Search code examples
sqlpostgresqlperformancesubqueryunion

Execute second SQL query if the first one returns less rows than the limit


I have two SQL queries like this for postgresql:

The first query is fetching subscriptions that were never synced or that were updated recently and synced a long time ago:

SELECT * 
FROM subscriptions
WHERE (last_sync_at IS NULL OR last_sync_at < updated_at) AND updated_at < $1
ORDER BY last_sync_at NULLS FIRST
LIMIT $2`,

The second query is fetching subscriptions, but the one synchronized the longest time ago first.

SELECT *
FROM subscriptions
ORDER BY last_sync_at NULLS FIRST
LIMIT $1`,

I want to aggregate these two queries like this: If the first query returns less results than the limit, then I want to execute the second query to fill the batch.

For example, if the limit is 100 and the first query returns 90, I want to execute the second one with a limit of 10.

I can do this easily with code, but I wonder I there's a way to do that with one SQL query and if it will be more perfomant.

I tried something like this, but obviously it doesn't work:

`(SELECT *, COUNT(*) as nb_rows_selected
    FROM subscriptions
    WHERE (last_chartmogul_sync_at IS NULL OR last_chartmogul_sync_at < updated_at) AND updated_at < $1
    ORDER BY last_chartmogul_sync_at NULLS FIRST
    GROUP BY id
    LIMIT $2)
UNION 
(SELECT * 
    FROM subscriptions
    ORDER BY last_sy NULLS FIRST
    LIMIT nb_rows_selected - $2)`,

Any help would be appreciated.

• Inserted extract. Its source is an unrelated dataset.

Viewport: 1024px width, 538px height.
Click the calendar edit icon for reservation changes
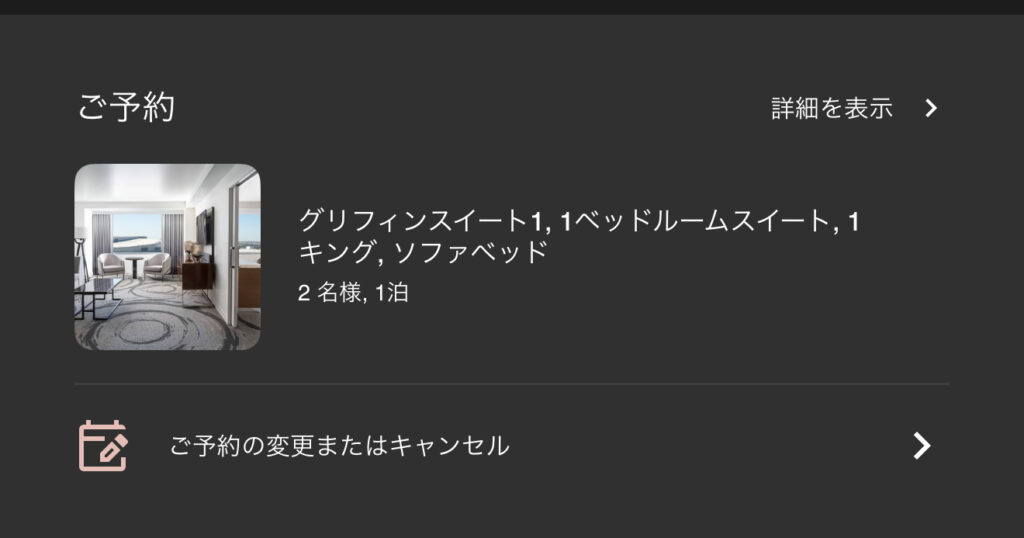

Thanks!


Solution

  • I found the right answer by slightly modifying my first approach. I still use a UNION and a COUNT but this time I've broken the complexity by using the WITH clause:

    WITH unsynced_or_recently_updated_subscriptions AS (
        SELECT *
        FROM subscriptions
        WHERE (last_sync_at IS NULL OR last_sync_at < updated_at) 
        AND updated_at < $1
        ORDER BY last_sync_at NULLS FIRST
        LIMIT $2
    ),
    oldest_synced_subscriptions AS (
        SELECT *
        FROM subscriptions
        WHERE id NOT IN (SELECT id FROM unsynced_or_recently_updated_subscriptions)
        ORDER BY last_sync_at NULLS FIRST
        LIMIT $2 - (SELECT COUNT(*) FROM unsynced_or_recently_updated_subscriptions)
    )
    SELECT *
    FROM unsynced_or_recently_updated_subscriptions
    UNION ALL
    SELECT *
    FROM oldest_synced_subscriptions;
    

    Explanation:

    With this approach the second query is limited to [the number of rows of the first query] - [the limit]. Which is way effective. Because in case the first query fullfiled the limit, the second query will have a limit of 0 and will return immediately.

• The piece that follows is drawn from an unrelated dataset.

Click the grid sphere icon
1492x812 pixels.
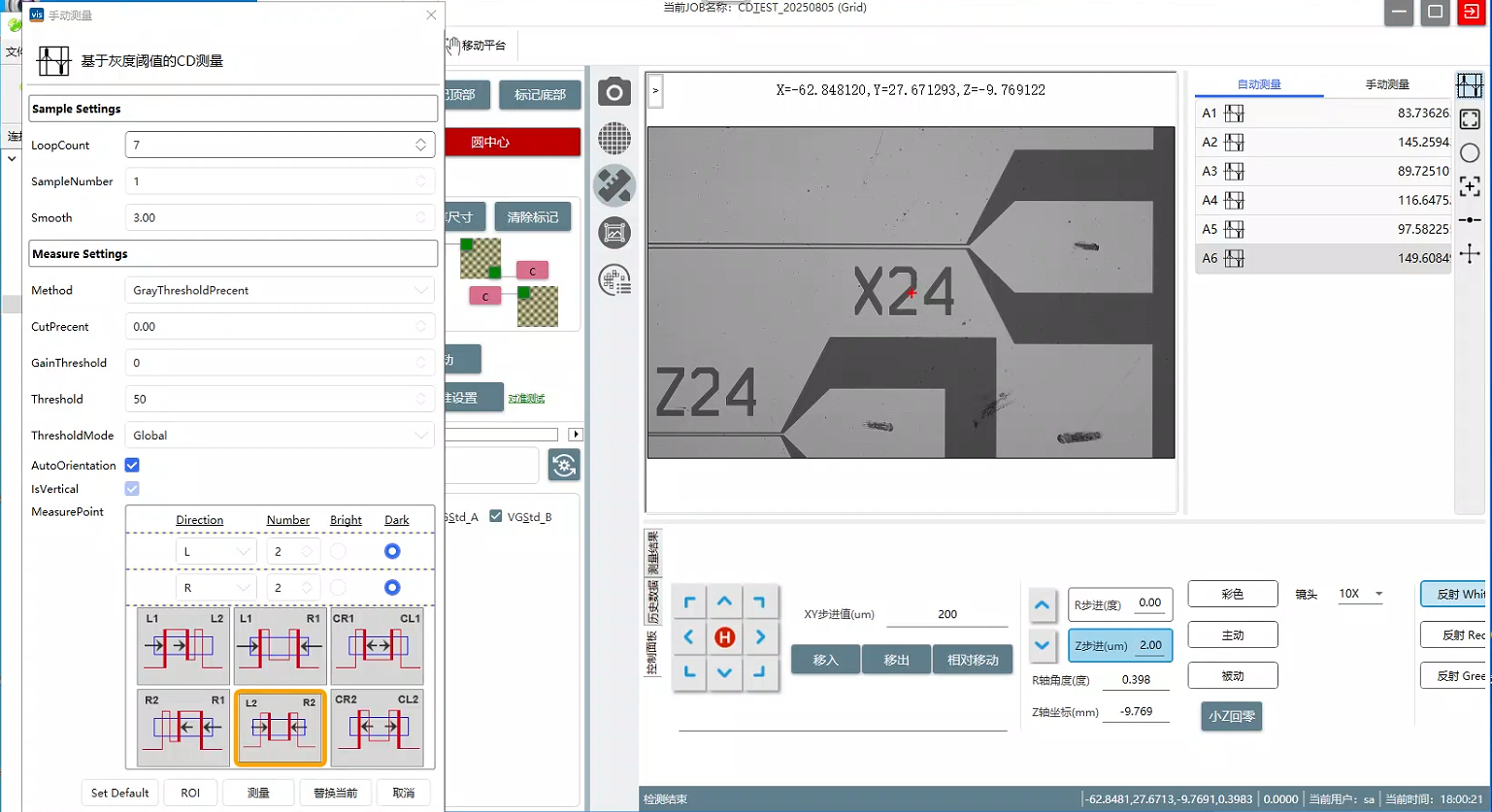point(613,139)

    Performance Considerations:

    From my understanding, this combined approach is generally more efficient than executing two separate queries, as it reduces the overhead associated with multiple database connections.

    The only scenario where two separate queries might be more performant is when the first query consistently fulfills the limit, in which case the second query is unnecessary. However, this situation is unlikely to occur frequently in my case.

    Also the NOT IN clause should have minimal impact on performance since the id column is indexed.

    EDIT:

    An even better solution could be to use NOT EXISTS instead of NOT IN for the second subquery:

    oldest_synced_subscriptions AS (
        SELECT *
        FROM subscriptions
        WHERE NOT EXISTS (
            SELECT id FROM unsynced_or_recently_updated_subscriptions 
            WHERE unsynced_or_recently_updated_subscriptions.id = subscriptions.id
        )
        ORDER BY last_chartmogul_sync_at NULLS FIRST
        LIMIT $2 - (SELECT COUNT(*) FROM unsynced_or_recently_updated_subscriptions)
    )
    

    The NOT EXISTS clause is generally more efficient than NOT IN, especially when dealing with NULL values. In terms of performance, NOT EXISTS is often faster than NOT IN because it can stop evaluating as soon as it finds a match, whereas NOT IN might have to scan the entire result set of the subquery.